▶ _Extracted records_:
• • • •

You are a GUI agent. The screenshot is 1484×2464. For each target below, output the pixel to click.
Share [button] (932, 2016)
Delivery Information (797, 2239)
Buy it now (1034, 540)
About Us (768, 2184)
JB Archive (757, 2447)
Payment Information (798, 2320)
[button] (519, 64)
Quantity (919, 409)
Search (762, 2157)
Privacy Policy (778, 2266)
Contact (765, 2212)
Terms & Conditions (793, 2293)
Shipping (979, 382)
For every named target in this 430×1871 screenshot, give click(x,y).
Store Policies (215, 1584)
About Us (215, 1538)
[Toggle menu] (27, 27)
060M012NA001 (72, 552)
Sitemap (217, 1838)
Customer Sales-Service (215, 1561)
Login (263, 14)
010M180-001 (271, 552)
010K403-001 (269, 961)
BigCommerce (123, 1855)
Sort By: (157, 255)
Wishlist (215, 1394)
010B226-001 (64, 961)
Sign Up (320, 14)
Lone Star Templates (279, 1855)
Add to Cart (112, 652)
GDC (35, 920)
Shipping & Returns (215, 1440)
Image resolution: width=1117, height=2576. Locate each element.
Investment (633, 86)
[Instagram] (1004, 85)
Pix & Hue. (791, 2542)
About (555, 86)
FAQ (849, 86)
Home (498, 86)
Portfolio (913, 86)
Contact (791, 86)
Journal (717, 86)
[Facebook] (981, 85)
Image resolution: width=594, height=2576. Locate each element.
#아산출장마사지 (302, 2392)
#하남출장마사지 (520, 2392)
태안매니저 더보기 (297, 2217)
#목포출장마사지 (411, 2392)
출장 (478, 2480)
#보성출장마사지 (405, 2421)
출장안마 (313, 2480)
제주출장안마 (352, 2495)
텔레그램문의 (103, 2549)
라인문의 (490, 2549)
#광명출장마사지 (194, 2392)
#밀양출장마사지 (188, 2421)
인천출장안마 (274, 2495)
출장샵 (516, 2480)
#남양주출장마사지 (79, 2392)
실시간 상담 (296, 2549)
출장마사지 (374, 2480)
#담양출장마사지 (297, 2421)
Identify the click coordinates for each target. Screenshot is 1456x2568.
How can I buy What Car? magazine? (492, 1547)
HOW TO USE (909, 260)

• • • •

▶ _About this task_: Reproduce exactly the section above that begins at the line containing "[button] (519, 64)" and ends at the line containing "Shipping & Returns (215, 1440)", leaving out all other lines.

▶ _Your response_:
[button] (519, 64)
Quantity (919, 409)
Search (762, 2157)
Privacy Policy (778, 2266)
Contact (765, 2212)
Terms & Conditions (793, 2293)
Shipping (979, 382)
For every named target in this 430×1871 screenshot, give click(x,y).
Store Policies (215, 1584)
About Us (215, 1538)
[Toggle menu] (27, 27)
060M012NA001 (72, 552)
Sitemap (217, 1838)
Customer Sales-Service (215, 1561)
Login (263, 14)
010M180-001 (271, 552)
010K403-001 (269, 961)
BigCommerce (123, 1855)
Sort By: (157, 255)
Wishlist (215, 1394)
010B226-001 (64, 961)
Sign Up (320, 14)
Lone Star Templates (279, 1855)
Add to Cart (112, 652)
GDC (35, 920)
Shipping & Returns (215, 1440)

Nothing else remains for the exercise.